Required action: Write out exactly, with both ends included, the lines that run from the line containing "The width and" to the end of the entries. Pictures are not part of the answer.

====== Data for processing ======

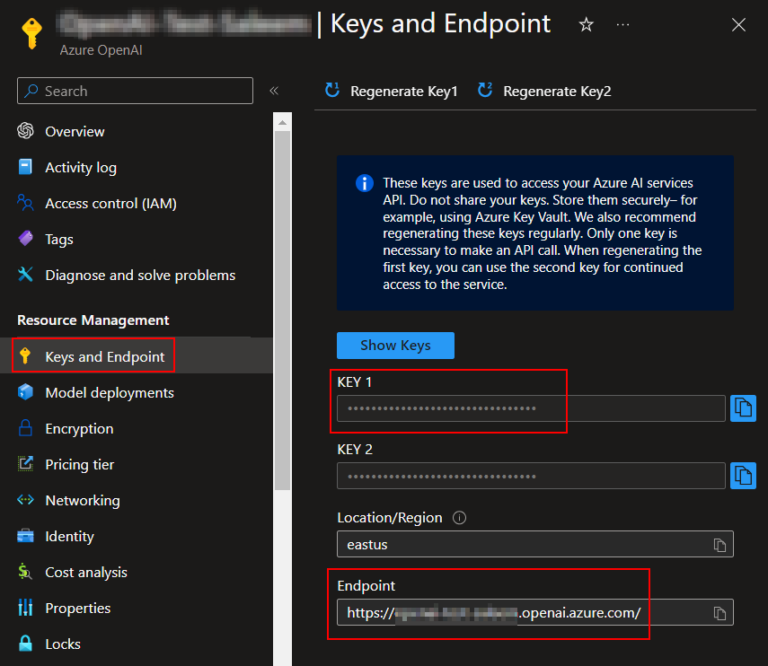768x666 pixels.
Task: Open the more options ellipsis menu
Action: coord(623,25)
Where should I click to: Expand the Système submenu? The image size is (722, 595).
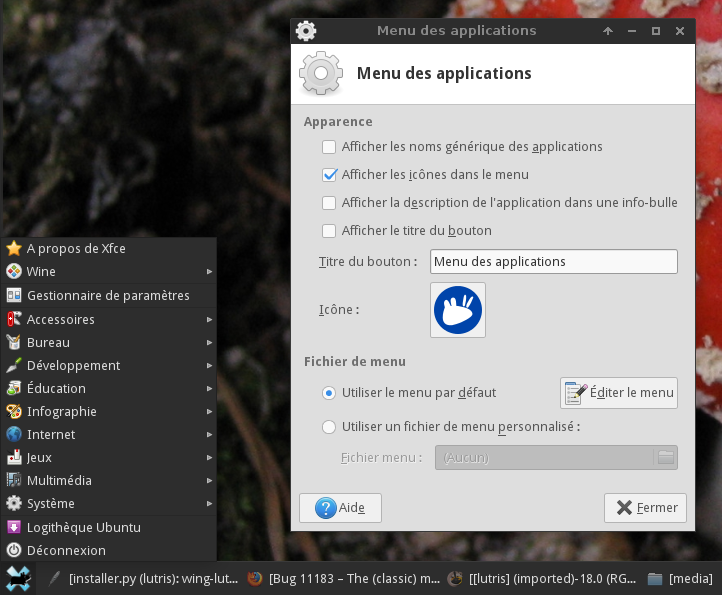pos(108,504)
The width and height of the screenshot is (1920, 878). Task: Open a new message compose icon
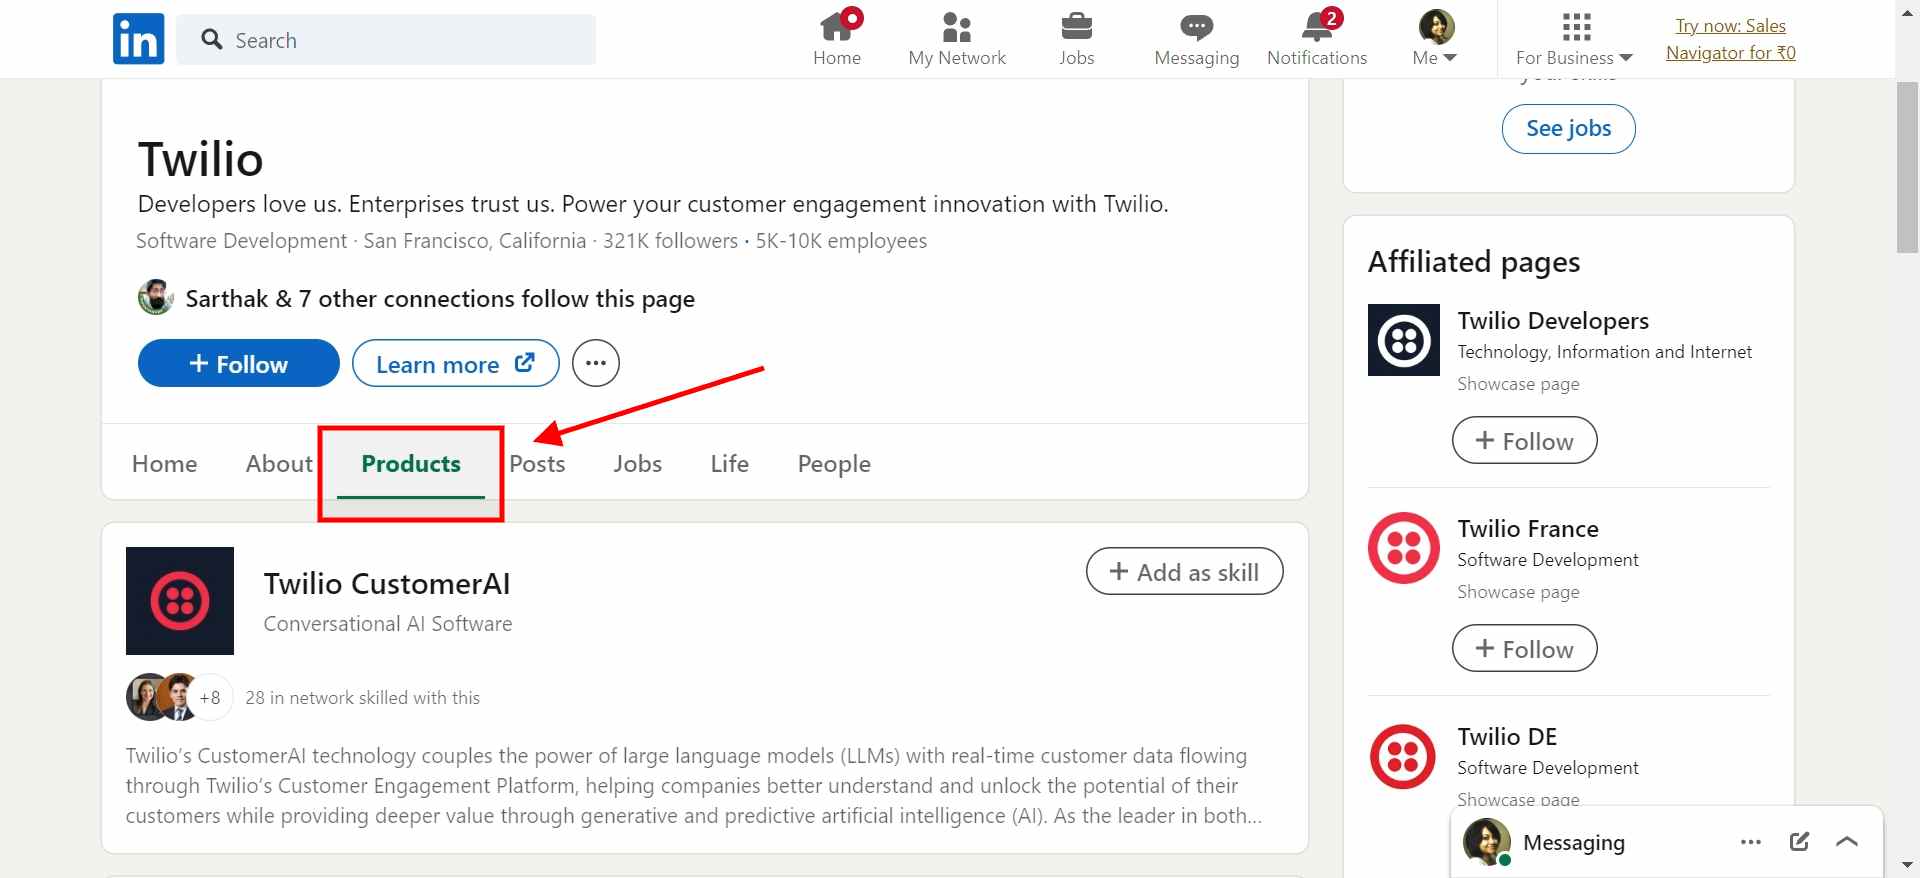[x=1799, y=841]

======

Result of this task:
The width and height of the screenshot is (1920, 878). Task: Open a new message compose icon
[x=1799, y=841]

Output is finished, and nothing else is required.